Charlotte, N.C. — Connecticut’s first lady, Cathy Malloy, apologized today for her off-the-cuff remarks Wednesday at a public forum here about difficulties of living under the constant scrutiny of the media.
“I didn’t do a good job of expressing what I really feel,” she said in a statement emailed by the governor’s office. “Although I don’t always agree with what’s written by members of the media, I do believe they’ve been fair to me and my family.”
Gov. Dannel P. Malloy, who addressed the Democratic National Convention on Wednesday, defended his wife.
“She was talking to a women’s group about how difficult public life is. That should not surprise anybody. It is very difficult,” Malloy said. “I don’t think it was intend to be a critique of anything other than how difficult public life is.”
But minutes later, his office issued the apology from the first lady, whose husband was mayor of Stamford for 14 years before his election as governor in 2010.

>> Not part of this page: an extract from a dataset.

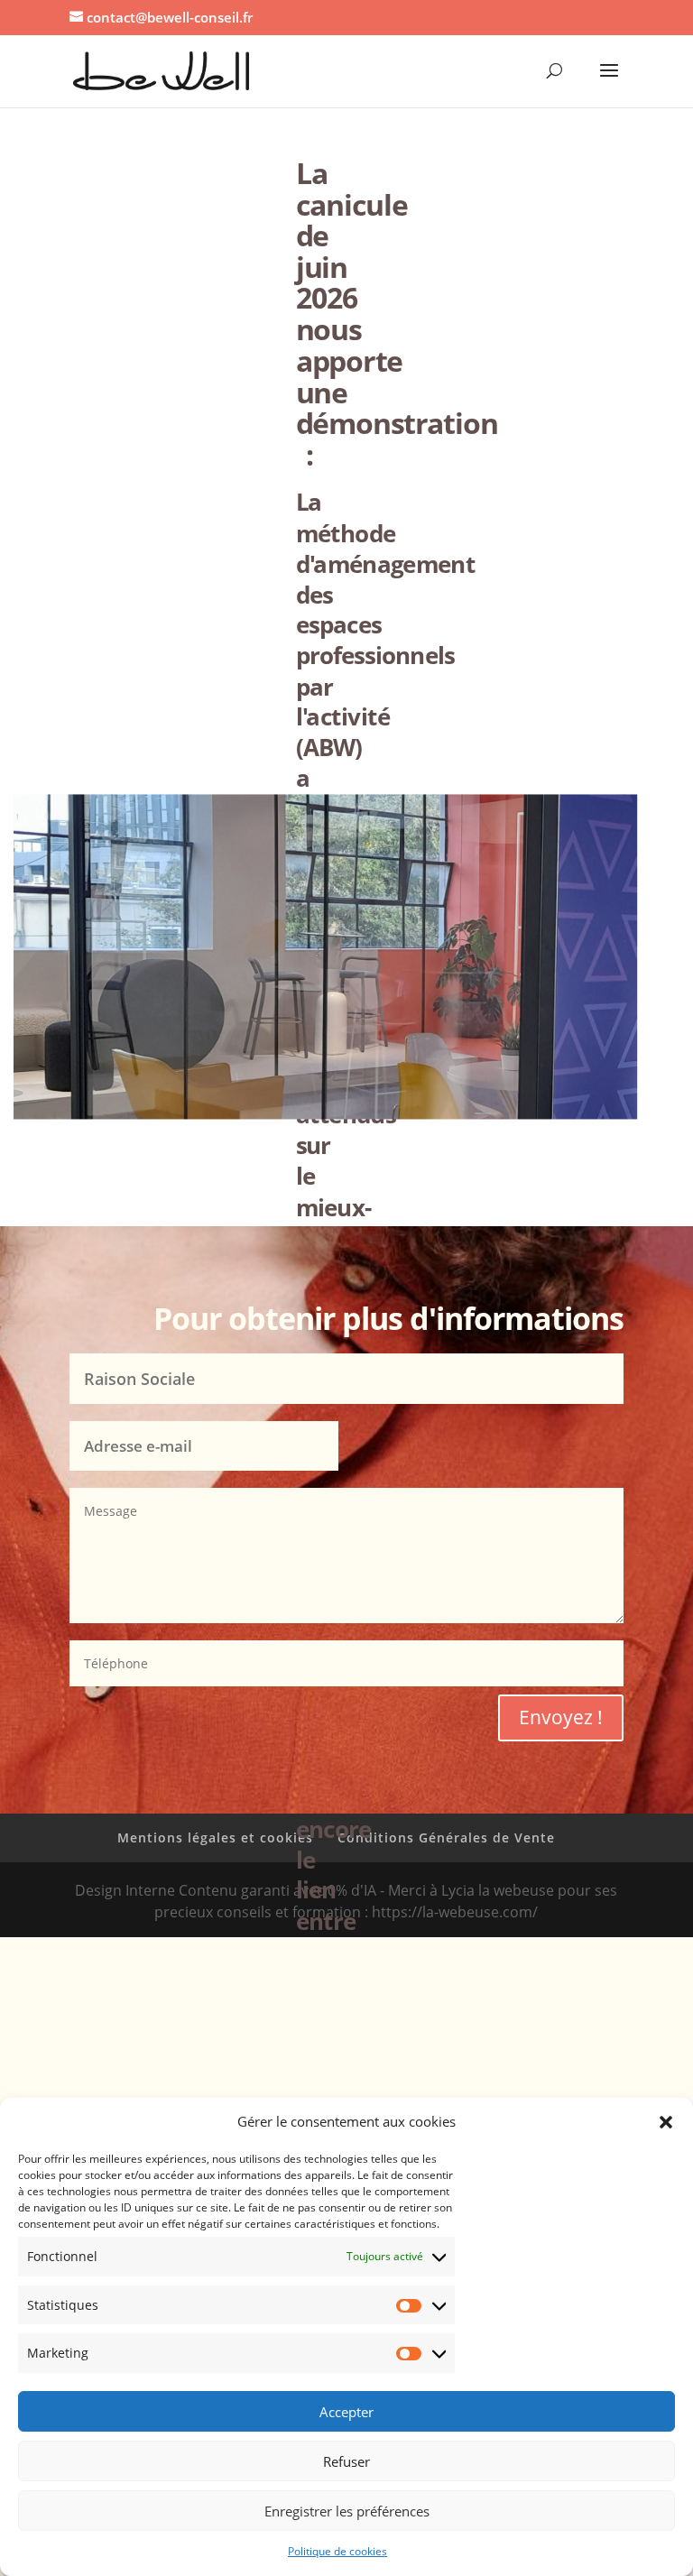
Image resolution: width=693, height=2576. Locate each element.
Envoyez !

Cathy Malloy attended a forum Wednesday by EMILY’s List, the group that encourages Democratic women who support abortion rights to seek public offices.

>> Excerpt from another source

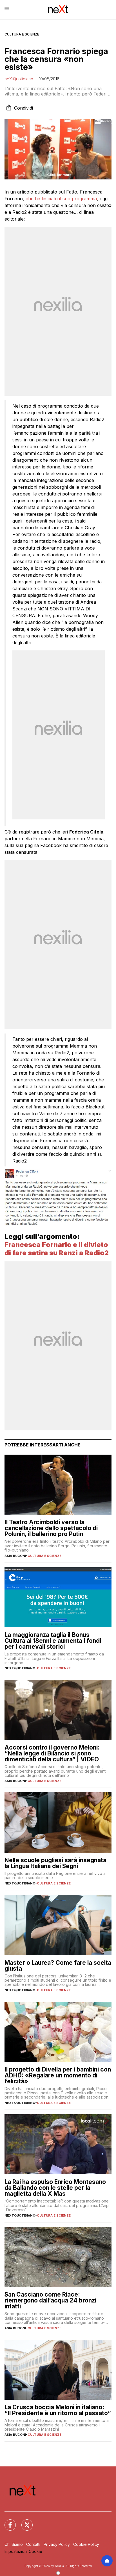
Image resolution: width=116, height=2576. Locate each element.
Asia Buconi (15, 1556)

In remarks recorded by the Albany Times Union and reported by Hearst Connecticut, Malloy warned about the media during a town-hall style question-and-answer session:
“When people need to make the choice if they want to get into public office or not, they say, ‘Wow, do we really want to subject our children to this? Or our wives to this? Or our husbands?’ It’s a big decision because the media just won’t let up.”
She was accompanied for much of Wednesday by two of her three children, including a son whose struggles with depression and drug abuse became public after his arrest on a drug charge before the 2010 gubernatorial campaign.
“Americans eat their politicians up every day,” she said, according to an account by the Los Angeles Times. “And this is a huge problem. Not only do we get beat up, our children get beat up. And it’s tough business, a really tough business, for people that want to get in public life.”
Malloy mentioned making news after getting a ticket for not wearing a seatbelt.
“National news, it’s just so bizarre,” she said.
The quick apology was an effort by the governor’s office keep the remarks from turning into a media feud.
Roy Occhiogrosso, the governor’s senior adviser, said press coverage of Malloy has been fair. He downplayed any suggestions that her remarks may have taken away from the governor’s moment in the spotlight.
“It’s not disappointing at all. We don’t control the timing,” he said. “Every person in this inner circle of Dan Malloy appreciates and loves Cathy Malloy for who she is. She is a passionate, loyal defender of her family, and we wouldn’t have it any other way.”